ML Insights narratives. Image source: AWS QuickSight

Although this effortless version of getting insights out of a BI tool went against our traditional definition of “self-service”, it still is self-service. Yes, we seem to not take any physically deterministic actions, but our need is clearly conveyed and precisely interpreted via passive, subtle actions. And as long as we can reach our goals of extracting the needed data on our own, that’s self-service.

In short: We are not necessarily taking better actions with tech. But tech is getting better at depicting our actions. The future of AI-powered self-service doesn’t seem far-fetched.
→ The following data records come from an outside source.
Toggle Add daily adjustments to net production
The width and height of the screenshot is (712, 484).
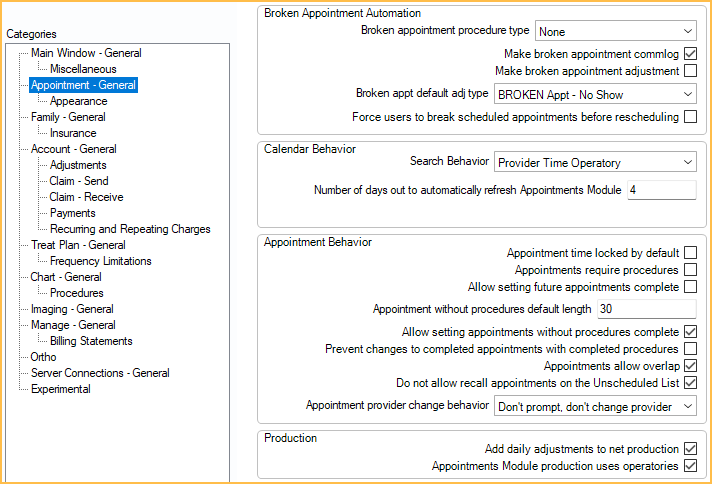pyautogui.click(x=690, y=449)
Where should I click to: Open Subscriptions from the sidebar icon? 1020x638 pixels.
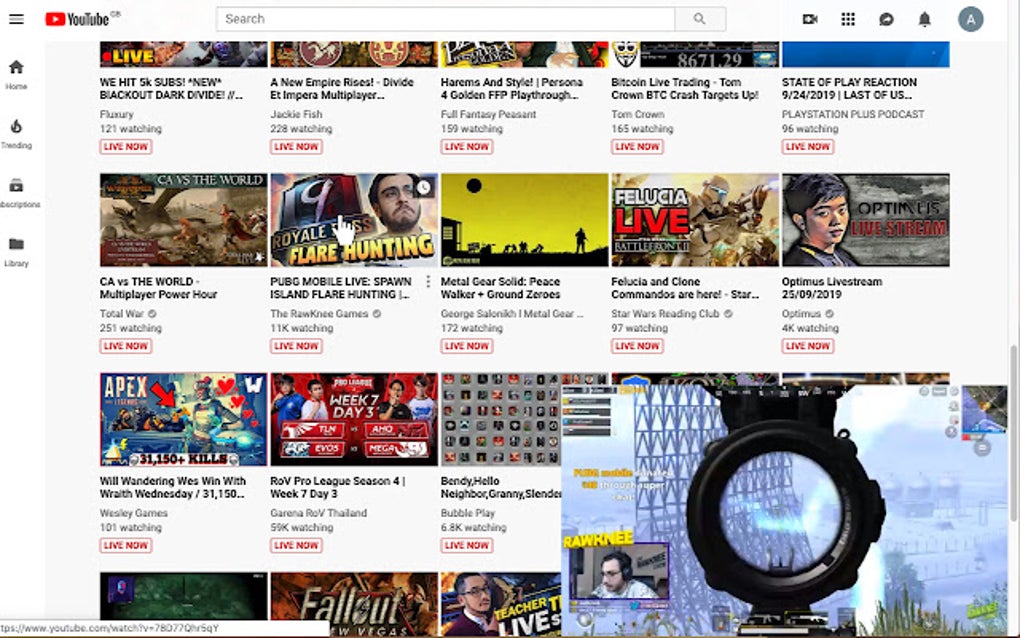(x=17, y=187)
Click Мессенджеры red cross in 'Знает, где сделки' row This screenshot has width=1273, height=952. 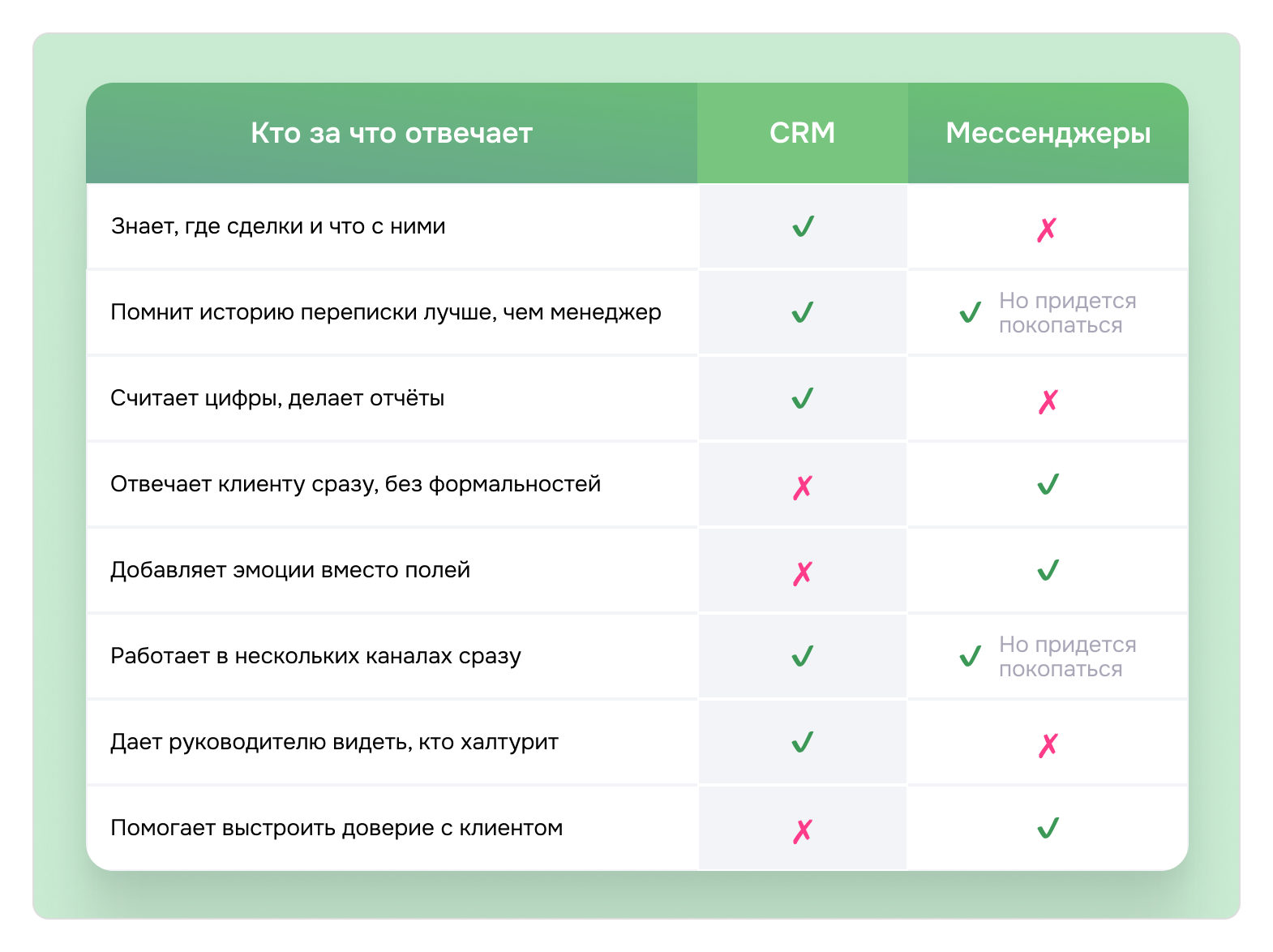click(x=1047, y=229)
Shall we fire the analysts?

I don’t think so.

Even Youtube is still relying on certified experts to quality check their “borderline” content. This human assessment then trains The Algorithm to model its decision and scale itself across the entire video base.

To determine borderline content, evaluators assess factors that include, but aren’t limited to, whether the content is: inaccurate, misleading or deceptive; insensitive or intolerant; and harmful or with the potential to cause harm.

Even Domo, a leading pioneer in using AI and ML to power its BI product, still admits the challenge of letting machine learning systems run on their own:

It is against the law, for example, to make hiring decisions based on race, gender, age, or sexual orientation, but there are proxies for these attributes in big datasets.

Similar to Youtube, we still need humans to determine the ethical data practice for machines to abide by.

The Algorithm can be leveraged to handle the sheer volume of data, but not (yet) the nature of the business questions. An analyst will know when to use, say, median (how much time does it take most of our customers to complete the onboarding) vs average (what’s the average duration for completing our onboarding process). A business question is inherently complex and thus not formulaic enough for machines to easily handle.

Also, data analysts still play an important role in data governance. Maintaining a single source of truth and training business users to ask the right questions is the prerequisite to any sustainable and scalable self-service experience.

For example, your user multiplies Quantity sold and Price then calls it Revenue in a report. The same user, weeks later, multiplies the number of customers and the Price then calls it Revenue, too. Now, the Revenues look the same, textually, but they can be largely different. What if 100 customers placed orders but only 80 had a successful purchase and 20 returned the orders?

Imagine these two Revenue fields are used interchangeably across the reports without anyone actually noticing.